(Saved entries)
● ● ● ● ●
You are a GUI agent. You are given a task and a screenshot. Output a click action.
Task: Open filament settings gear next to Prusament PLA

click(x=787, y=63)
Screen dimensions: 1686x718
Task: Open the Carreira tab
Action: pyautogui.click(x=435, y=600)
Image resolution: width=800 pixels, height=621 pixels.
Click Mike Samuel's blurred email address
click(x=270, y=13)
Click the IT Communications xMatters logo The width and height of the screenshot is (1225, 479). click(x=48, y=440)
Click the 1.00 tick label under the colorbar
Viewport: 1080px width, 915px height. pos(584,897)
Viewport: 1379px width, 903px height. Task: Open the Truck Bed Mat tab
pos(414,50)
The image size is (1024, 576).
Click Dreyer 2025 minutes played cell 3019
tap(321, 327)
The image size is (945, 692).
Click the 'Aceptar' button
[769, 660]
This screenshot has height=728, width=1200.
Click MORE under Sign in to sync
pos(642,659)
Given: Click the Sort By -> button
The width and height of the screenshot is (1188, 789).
● ● ● ● ●
> **Your instructions**
What you return must match, line for line, the data from the line containing "The image size is (945, 692)." to its end, both ends included.

> **Your response**
The image size is (945, 692).
Click the 'Aceptar' button
[769, 660]
This screenshot has height=728, width=1200.
Click MORE under Sign in to sync
pos(642,659)
Given: Click the Sort By -> button
The width and height of the screenshot is (1188, 789).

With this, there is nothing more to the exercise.